Yes. Exclusionary zoning is a culprit but there’s nothing obviously liberal about that or even necessarily that recent. Yes. Rezoning and updating Official Plans to reflect the reality of a growing urban region may be the main contribution cities can make to help start rebuilding housing stock. They don’t have the governance powers to use more macro approaches. Yes. Intensify already dense neighbourhoods and push density into enclaves long resistant to it.
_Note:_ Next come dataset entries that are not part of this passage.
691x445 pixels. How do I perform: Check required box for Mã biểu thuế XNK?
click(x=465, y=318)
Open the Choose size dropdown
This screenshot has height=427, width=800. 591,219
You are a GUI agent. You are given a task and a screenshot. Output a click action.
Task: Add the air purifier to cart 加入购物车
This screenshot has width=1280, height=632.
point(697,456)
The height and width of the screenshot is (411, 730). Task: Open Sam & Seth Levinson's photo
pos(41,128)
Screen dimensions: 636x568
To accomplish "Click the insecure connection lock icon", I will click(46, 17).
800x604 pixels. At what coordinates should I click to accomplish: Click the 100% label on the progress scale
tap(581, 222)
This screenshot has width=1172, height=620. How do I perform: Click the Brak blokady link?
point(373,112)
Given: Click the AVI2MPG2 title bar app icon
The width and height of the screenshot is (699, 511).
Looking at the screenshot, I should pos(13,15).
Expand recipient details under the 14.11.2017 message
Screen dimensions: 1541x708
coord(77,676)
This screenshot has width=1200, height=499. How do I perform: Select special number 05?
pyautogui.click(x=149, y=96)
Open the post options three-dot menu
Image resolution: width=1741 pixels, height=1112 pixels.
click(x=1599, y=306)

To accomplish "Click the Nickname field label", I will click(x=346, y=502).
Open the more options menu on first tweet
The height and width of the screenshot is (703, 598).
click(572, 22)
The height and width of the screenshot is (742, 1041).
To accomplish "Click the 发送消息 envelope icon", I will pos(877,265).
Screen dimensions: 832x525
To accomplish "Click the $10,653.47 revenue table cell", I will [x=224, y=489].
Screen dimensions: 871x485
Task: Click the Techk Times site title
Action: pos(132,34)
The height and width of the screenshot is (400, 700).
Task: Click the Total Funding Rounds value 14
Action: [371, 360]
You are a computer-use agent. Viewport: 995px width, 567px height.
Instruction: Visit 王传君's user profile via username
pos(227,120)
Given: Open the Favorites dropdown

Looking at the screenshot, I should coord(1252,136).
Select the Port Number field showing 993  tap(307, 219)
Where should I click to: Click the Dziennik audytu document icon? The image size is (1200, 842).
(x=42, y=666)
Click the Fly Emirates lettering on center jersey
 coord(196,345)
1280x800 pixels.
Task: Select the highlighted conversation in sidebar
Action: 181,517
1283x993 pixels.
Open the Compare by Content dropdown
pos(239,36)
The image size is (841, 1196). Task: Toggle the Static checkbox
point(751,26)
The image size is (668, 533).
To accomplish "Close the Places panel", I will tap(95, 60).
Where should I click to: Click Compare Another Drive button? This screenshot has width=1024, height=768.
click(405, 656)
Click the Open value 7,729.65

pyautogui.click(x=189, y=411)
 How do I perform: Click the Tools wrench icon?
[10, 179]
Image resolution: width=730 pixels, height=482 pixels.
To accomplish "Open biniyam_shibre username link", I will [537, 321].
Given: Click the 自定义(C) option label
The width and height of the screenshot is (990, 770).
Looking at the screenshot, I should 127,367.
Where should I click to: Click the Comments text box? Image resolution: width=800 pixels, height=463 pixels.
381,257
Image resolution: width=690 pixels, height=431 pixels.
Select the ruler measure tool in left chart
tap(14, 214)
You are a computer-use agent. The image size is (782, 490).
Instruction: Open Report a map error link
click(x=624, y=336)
Yes. That’s obvious. Doesn’t make it easy or so overtly politically one-sided. It’s a great narrative, conveniently isolating one bad guy (with a surprise twist! You’ll never guess who!) –liberal-progressives, the Keyser Söze of our housing crisis. Unfortunately, reality isn’t a comic book. “As long as there is a price on shelter,” Keeanga-Yamahtta Taylor has said, “it will be inaccessible to millions of people.” Increasing housing supply is the correct answer to the equation. It’s the variables, plural, more than just one, the nuts-and-bolts of implementation, especially when it comes to affordability, the veritable weeds to get lost in, where it all gets much trickier.
Boiling it down to a single factor for the political pleasure of smug and censorious finger-pointing distorts the debate, sidelines often unheard voices and distracts from the many difficult choices that have to be made in order to begin putting a roof over everyone’s head.
By it’s very nature, the obvious is easy. The opposite isn’t necessarily true, however, The easy’s rarely obvious.